Can the stock market boom while bonds are being decimated? Why should a falling bond market create optimism regarding the stock market? It is possible, but I don’t foresee this. Most stocks are owned by pension funds and by rich investors: the top quintile (20%) of wealth owners in America. They are also holders of bonds. They have been hammered hard by the fall in bonds over the last six weeks. Why should this encourage them to buy stocks? As a last resort, yes, but there are other stock markets, other bond markets.

Why buy American shares when the mortgage market is facing rising rates? The housing market has been “the engine that could” ever since 2000. If its continuing growth is threatened by rising mortgage rates, which segment of the economy will replace it? John Schaub, my real estate advisor, says that the housing market is very close to the top. He tells me that his trainees around the nation say the same thing regarding their regions.

Rising rates for mortgages means a falling supply of borrowers whose incomes make them eligible for loans. Yes, there is a steady increase in population in the United States. But this doesn’t mean that they can buy homes. Remember Say’s Law: empty-handed demand doesn’t count.

Have you checked the income prospects of recent college graduates? I have two of them among my children: one is unemployed (computer programmer), and the other is employed in a low-level job that barely provides enough income to rent an apartment. Both were good students, and both have been out of school for several years. Their generation faces competition from India and China. So will all subsequent generations.

CONCLUSION

I hear forecasts of rising demand based on an increase in the number of mouths. I prefer to hear about rising demand based on creative minds and busy hands.

State taxes are rising.
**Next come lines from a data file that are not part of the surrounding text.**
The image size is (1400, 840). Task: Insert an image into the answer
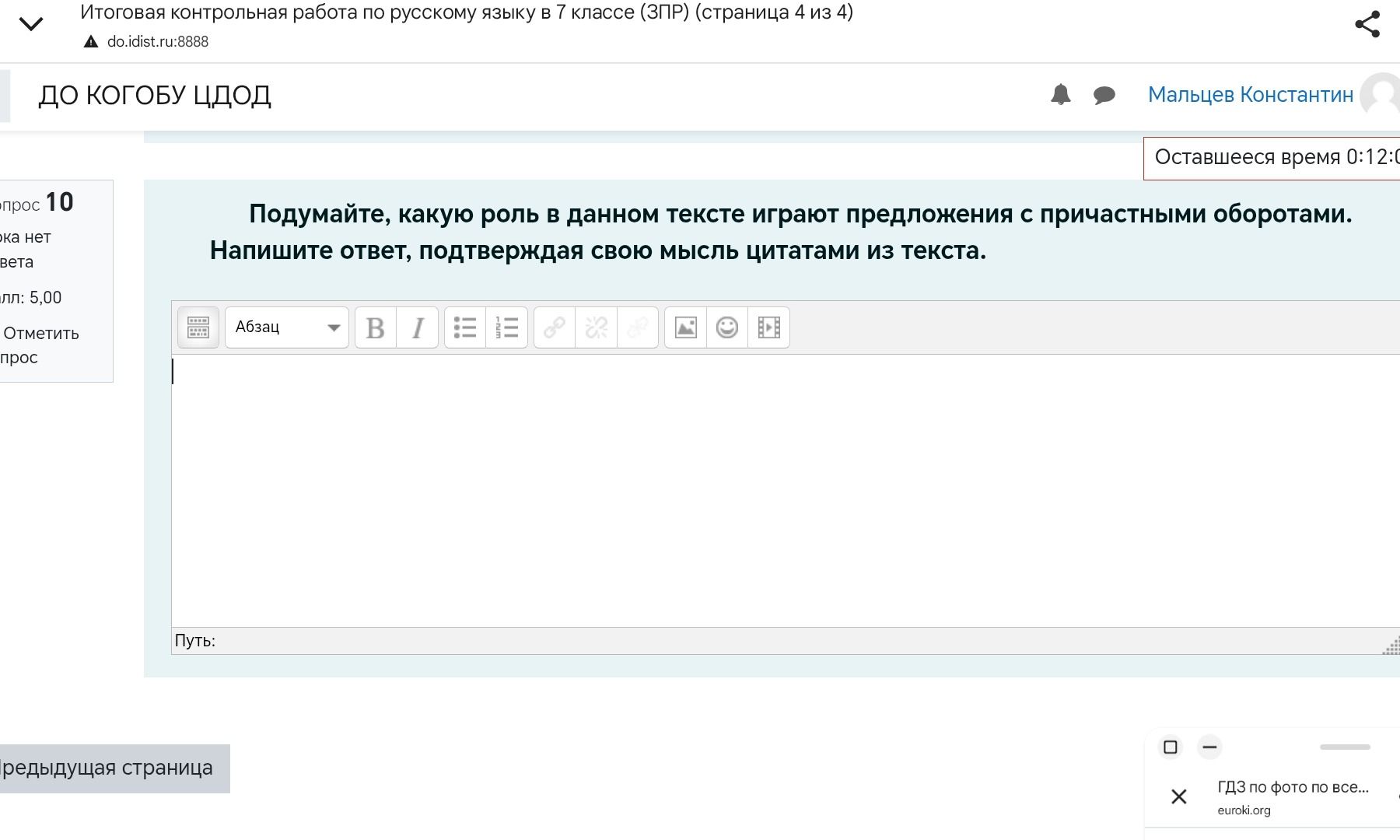tap(685, 327)
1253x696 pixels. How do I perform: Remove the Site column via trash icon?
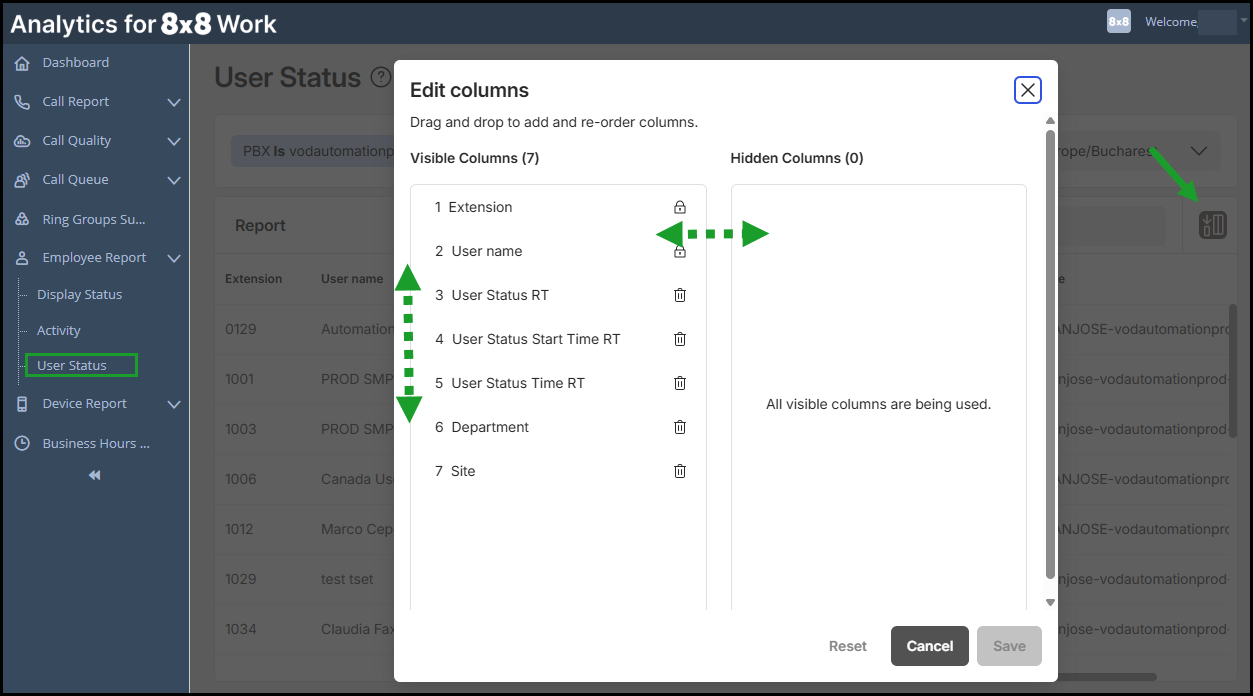click(680, 471)
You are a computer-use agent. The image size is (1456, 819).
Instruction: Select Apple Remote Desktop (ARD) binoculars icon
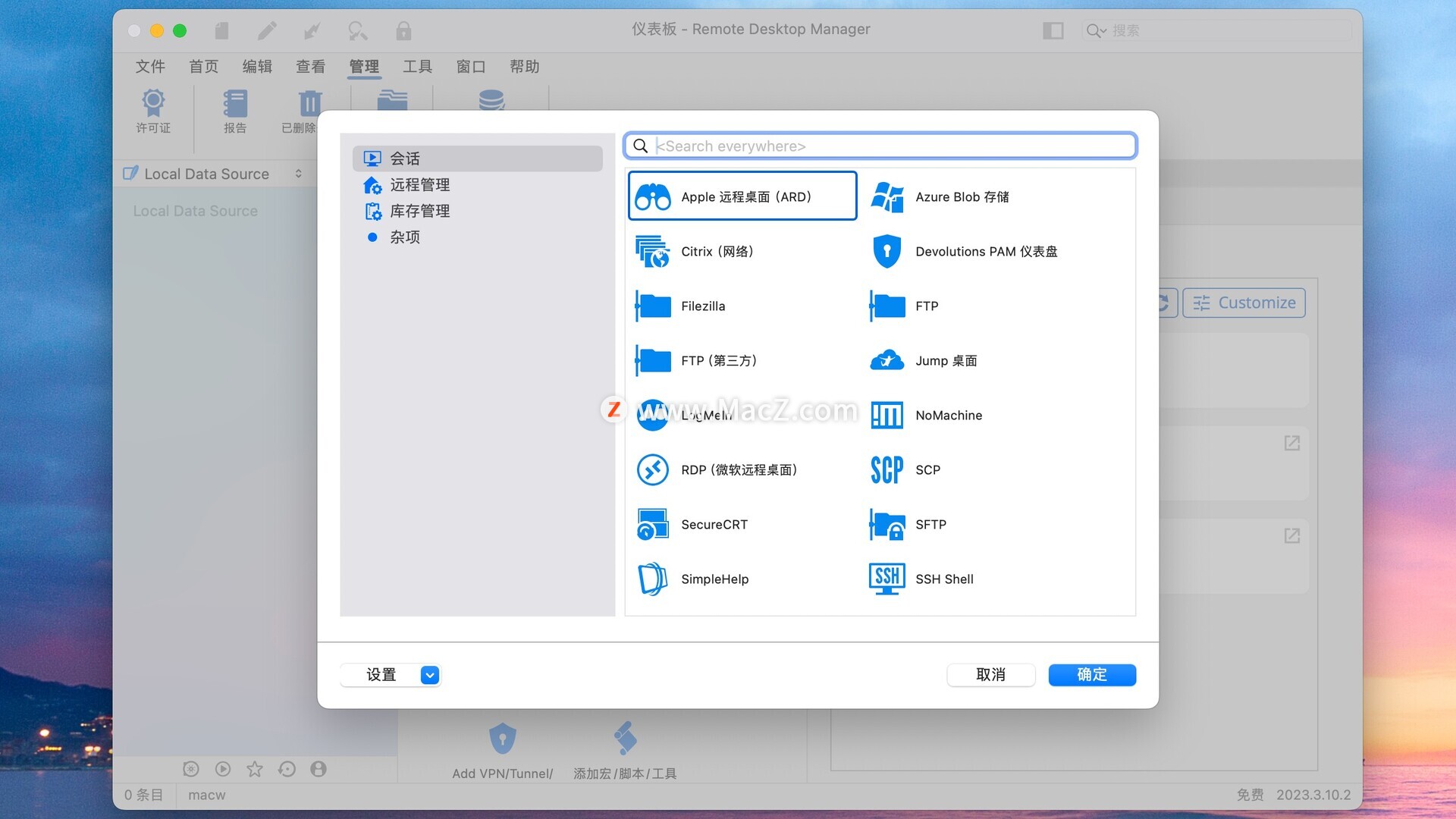pyautogui.click(x=652, y=197)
Government deficits are rising. The deficit in the balance of payments is rising. Corporate insiders are selling their shares.
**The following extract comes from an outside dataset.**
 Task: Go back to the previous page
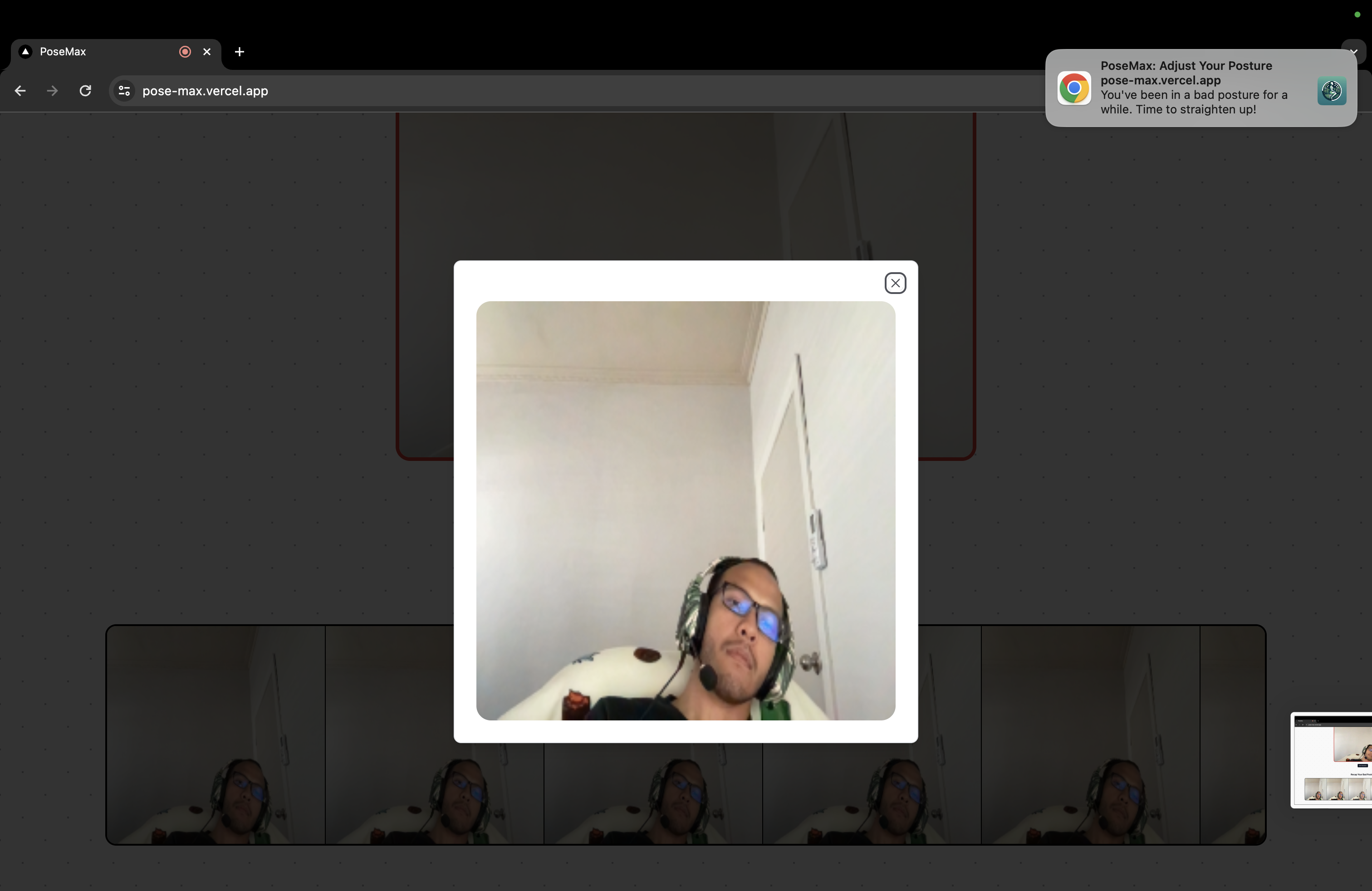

Where are the new jobs? Where are the savers? Where is hunger becoming a motivator to increased production? In Asia.

Where are the layoffs? Where are the borrowers? Where is hunger becoming a motivator for increased government benefits? In America.

Japan is inflating, China is inflating, and America is inflating. The race is on to see which nation can avoid depression on the one hand and a collapse of currency purchasing power on the other. “Place your bets.”

They never admit this: no matter which nag you bet on, the payoff will be in fiat money.